What you will do:
Beginning at the line that holds "Enable restrict based on discount amount", transcribe each line exactly through the end of the records, and leave any pictures out.

Data supplied:
========

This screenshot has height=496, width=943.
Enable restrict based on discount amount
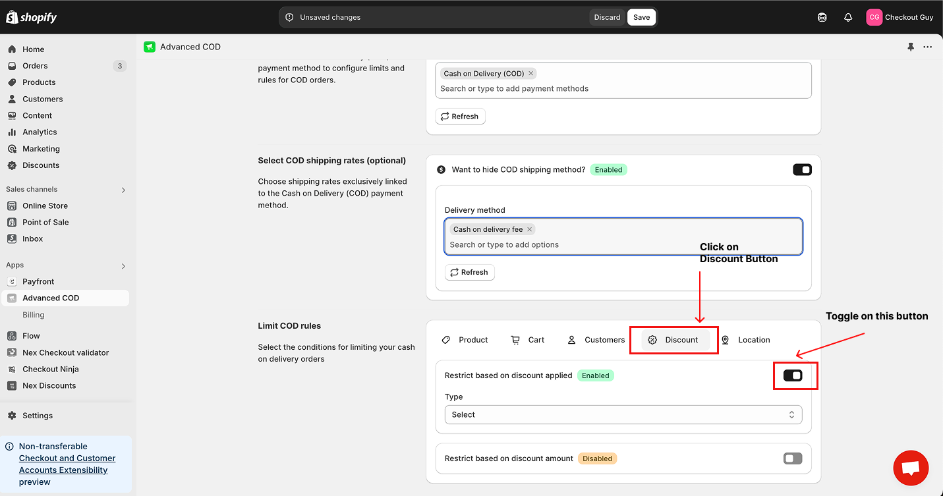(792, 458)
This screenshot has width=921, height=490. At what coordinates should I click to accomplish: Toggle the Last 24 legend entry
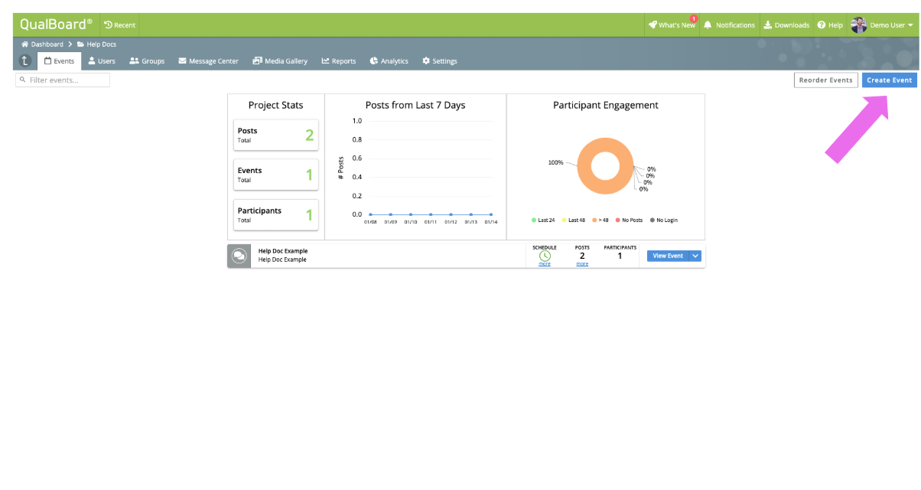543,220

========

Task result:
Enable restrict based on discount amount
(792, 458)
This screenshot has width=921, height=490. At what coordinates should I click to accomplish: Toggle the Last 24 legend entry
543,220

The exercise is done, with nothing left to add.